» TASK DETAILS:
Identify every line in the items below that contains the word "image", and copy each of those lines. Treat uppercase and lowercase as different.

━━━━━ MATERIAL FOR THIS EXERCISE ━━━━━

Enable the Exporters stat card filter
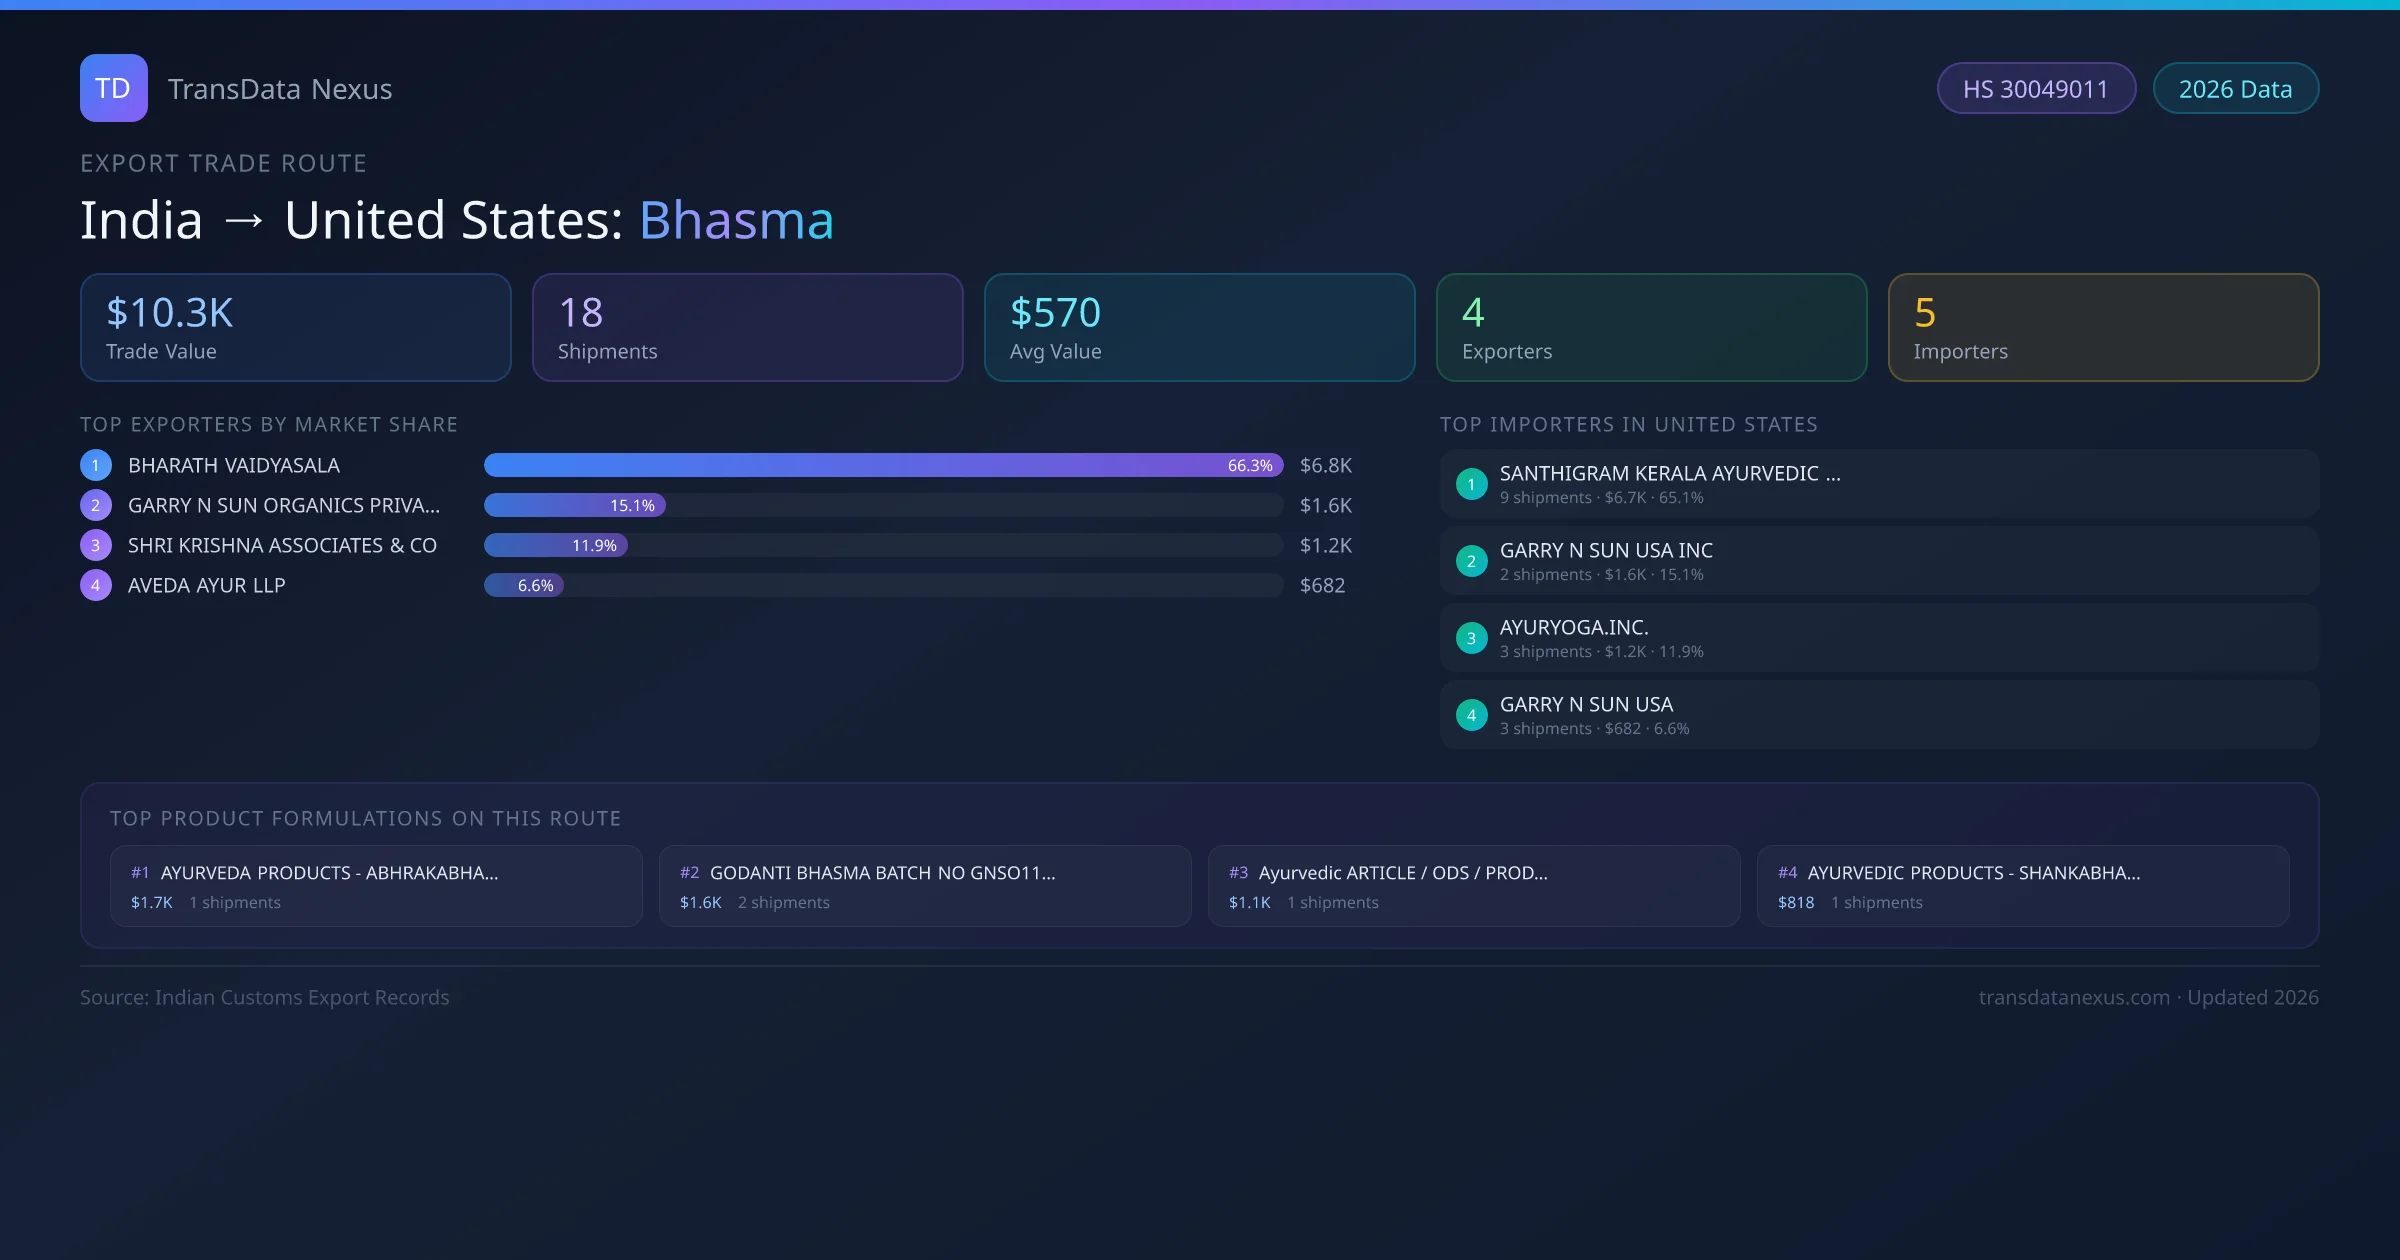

━━━━━
━━━━━ MATERIAL FOR THIS EXERCISE ━━━━━

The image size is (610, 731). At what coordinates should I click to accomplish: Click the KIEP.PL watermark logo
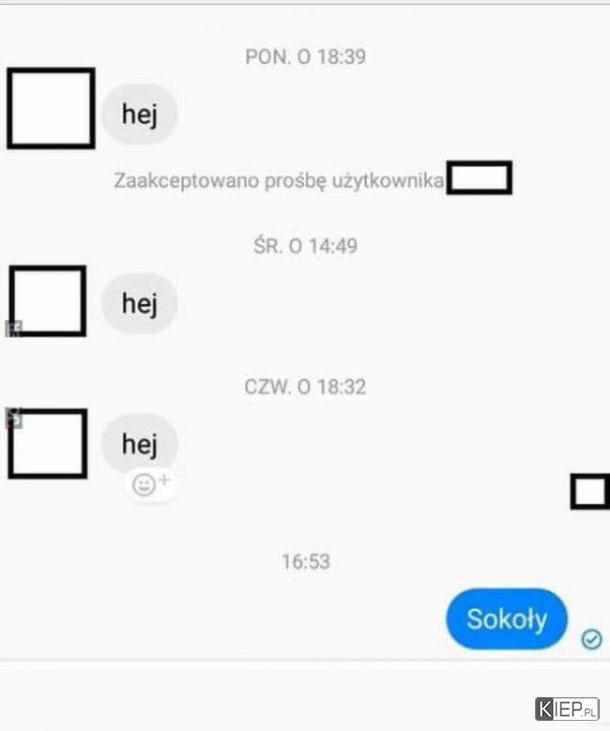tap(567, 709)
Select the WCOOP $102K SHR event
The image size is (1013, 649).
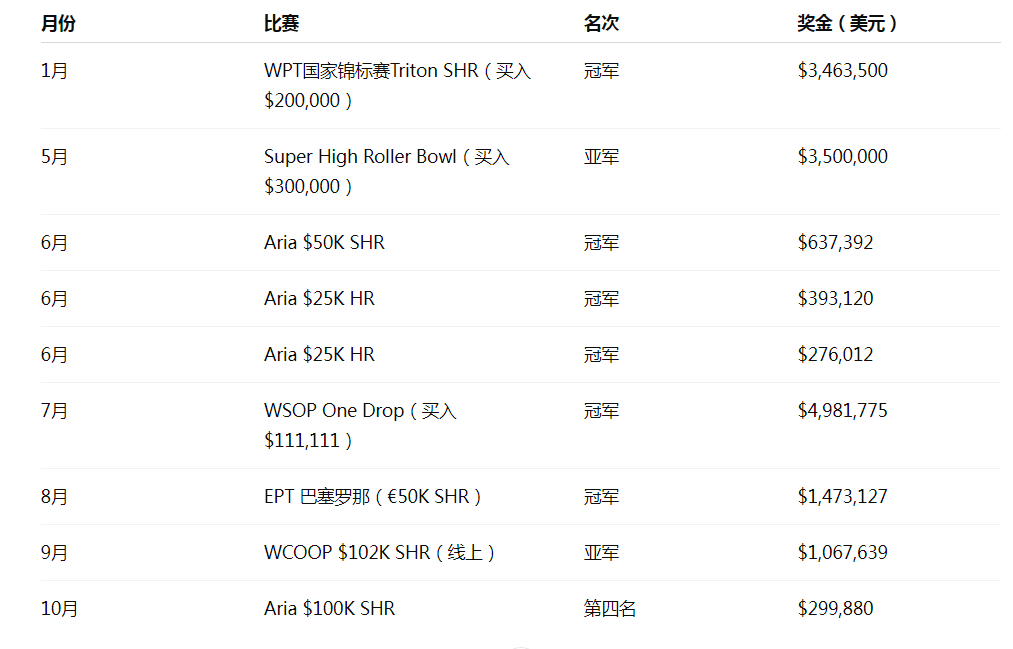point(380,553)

━━━━━

» SOLUTION FOR THIS PROBLEM:
The image size is (610, 731). At what coordinates should I click to accomplish: Click the KIEP.PL watermark logo
The image size is (1013, 649).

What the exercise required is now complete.